- _Treść zadań_
1. Proszę podać, w jakiej instytucji zapowiedziano kontrolę według tekstu o Radiu Maryja.
2. Proszę przepisać z tekstu o Radiu Maryja fragment od słów „Data: 2009-11-25 01:32:00” aż do słów „Rodziny Radia Maryja.” włącznie.

- _Wybrany fragment_
____________________
Grupy dyskusyjne   »   pl.soc.polityka   »   Radio Maryja na celowniku PO

Radio Maryja na celowniku PO

Data: 2009-11-25 01:32:00
Autor: muto2100
Radio Maryja na celowniku PO
Wstrzymanie dotacji dla geotermii toruńskiej, zapowiedź kontroli w
WSKSiM pod pretekstem rzekomych nadużyć prawnych, obelgi posła
Palikota pod adresem dyrektora Radia Maryja... Można odnieść wrażenie,
że w ciągu ostatnich dwóch lat wśród największych wyzwań rządu, obok
zapowiadanej szumnie troski o gospodarkę, stan bezpieczeństwa państwa
i jego pozycję międzynarodową oraz obietnic walki z korupcją (!),
znalazła się również walka z Radiem Maryja i instytucjami z nim
związanymi oraz poniżanie Rodziny Radia Maryja.
____________________
- _Zebrany materiał_
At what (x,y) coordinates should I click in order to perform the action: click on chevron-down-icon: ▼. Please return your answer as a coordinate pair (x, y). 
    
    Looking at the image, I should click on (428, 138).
____________________
- _Rozwiązanie zadań_
1. W WSKSiM.

2.
Data: 2009-11-25 01:32:00
Autor: muto2100
Radio Maryja na celowniku PO
Wstrzymanie dotacji dla geotermii toruńskiej, zapowiedź kontroli w
WSKSiM pod pretekstem rzekomych nadużyć prawnych, obelgi posła
Palikota pod adresem dyrektora Radia Maryja... Można odnieść wrażenie,
że w ciągu ostatnich dwóch lat wśród największych wyzwań rządu, obok
zapowiadanej szumnie troski o gospodarkę, stan bezpieczeństwa państwa
i jego pozycję międzynarodową oraz obietnic walki z korupcją (!),
znalazła się również walka z Radiem Maryja i instytucjami z nim
związanymi oraz poniżanie Rodziny Radia Maryja.